第三十二章 呪い呪われて遊ぼう

第三十二章 三つのプロローグ

「ジャップ!」


 夕方の川原。大勢の子供達がいる後方で、異形なる者が叫び声をあげ、中腰に構える。

 川原に響く甲高い音。異形が猛然と駆け出す。


「ジャーップ!」


 かけ声と共に、その奇怪な存在は大きくジャンプして、ミットをはめた手を高々と上げる。ボールがミットの中に見事に収まる。


「えー、あれを取るのかよー……」


 ランニングホームラン級の当たりを出したと思った打者の少年が、がっくりと肩を落とす。


「流石、アンジェリーナだなあ」

「ていうか背高い分有利だよ。アンジェリーナ入れたチームはさ、人数減らさない?」

「ジャアアァーップ! ジャアアァーップ!」


 小学生高学年と思しき子供達の言葉は、外野を守る異形――イルカの体に人の手足が生えし者にも聞こえたようで、抗議じみた声をあげつつ、ピッチャーにボールを投げる。


「反対だってさ」

「何か俺達段々、アンジェリーナの言葉わかるようになってきてるよね」

「うん、ジャップしか言わないのに、凄くよくわかる」


 おかしそうに笑いあう子供達。と、そこへ――


「オイコラー、もう暗いんだし、そろそろ帰りなさーい」


 自転車に乗って土手をパトロールしていた中年警察官が、川原で野球をしている子供達に声をかける。


「やべー、オイコラ警官だ」

「だいじょーぶだよー。アンジェリーナがいるんだからさあ」

「そうそう、アンジェリーナがいればこわくなーい」


 子供達が返事をすると、子供達と顔見知りの警察官は、仕方無さそうに小さく微笑んで息を吐く。

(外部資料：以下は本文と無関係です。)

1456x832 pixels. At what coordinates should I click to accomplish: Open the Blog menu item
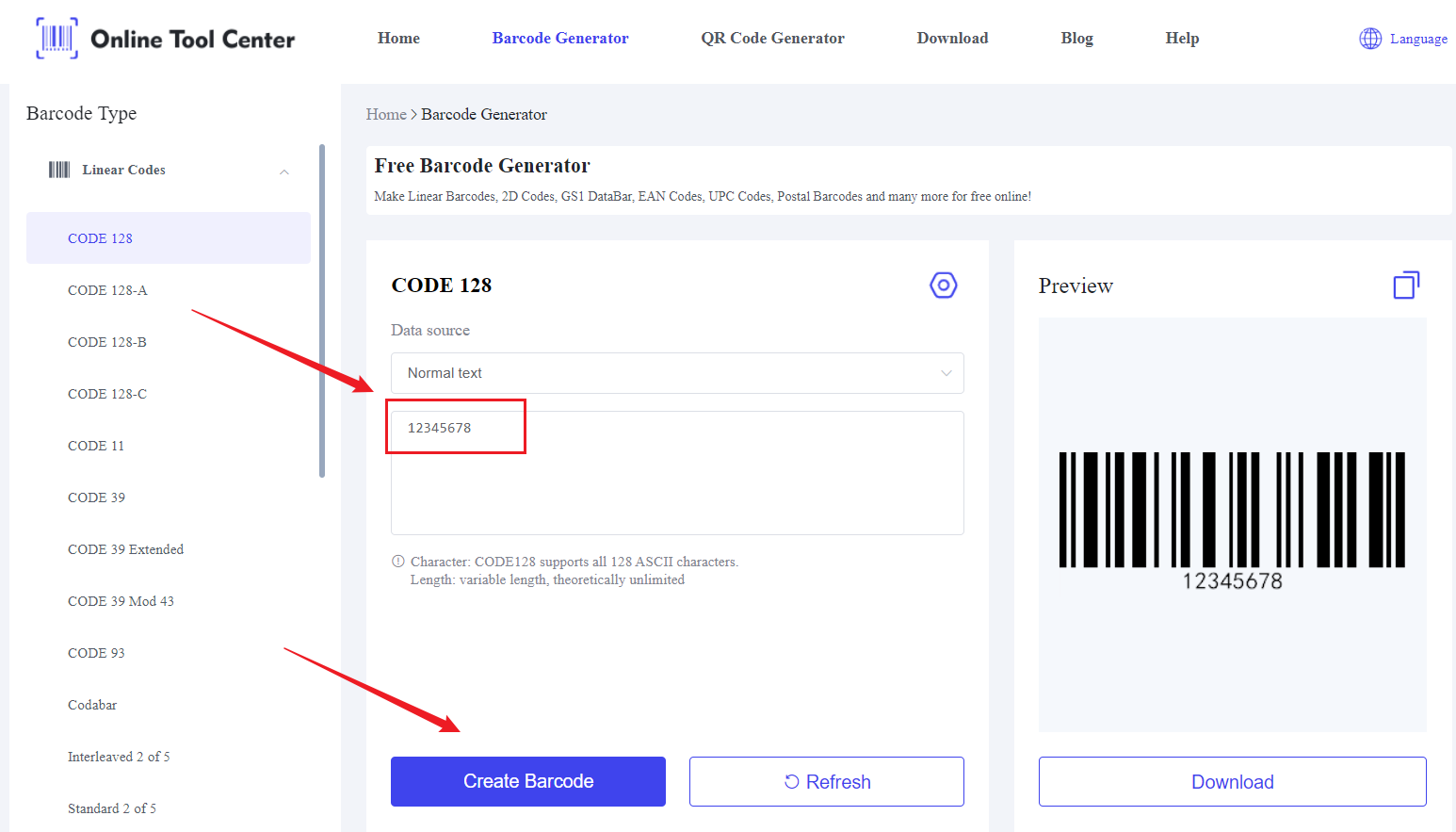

「しゃーないな、全く。なるべく早く帰るんだぞー。アンジェリーナさーん、よろしく頼みまーす」

「ジャップ!」


 謎のイルカ人間――アンジェリーナは、警察官に向かって一声叫んで返事をすると、力瘤を作った腕をぱんと叩いてみせる。


 その後しばらくの間、子供達とアンジェリーナは野球を続けていたが、やがて球も見えにくくなったので、お開きとなった。


「じゃあねー」

「アンジェリーナ、またなー」

「ジャァァーップっ」


 別れの挨拶と共に子供達が手を振り、アンジェリーナも手を振る。


 子供達がいなくなって、すっかり陽の暮れた川原で、アンジェリーナは座り込み、深い溜息をつく。

 自分は何をしているのだろうと、ふと考えてしまったのだ。


 かつては日本人を激しく憎み、残虐な方法で殺しまくったというのに、今やすっかり日本での生活に馴染んでしまっている。親しい人間も増えた。

 自分がかつて行った非道を、彼等が知ったらどう思うだろうか。そう考えると胸が激しく痛む。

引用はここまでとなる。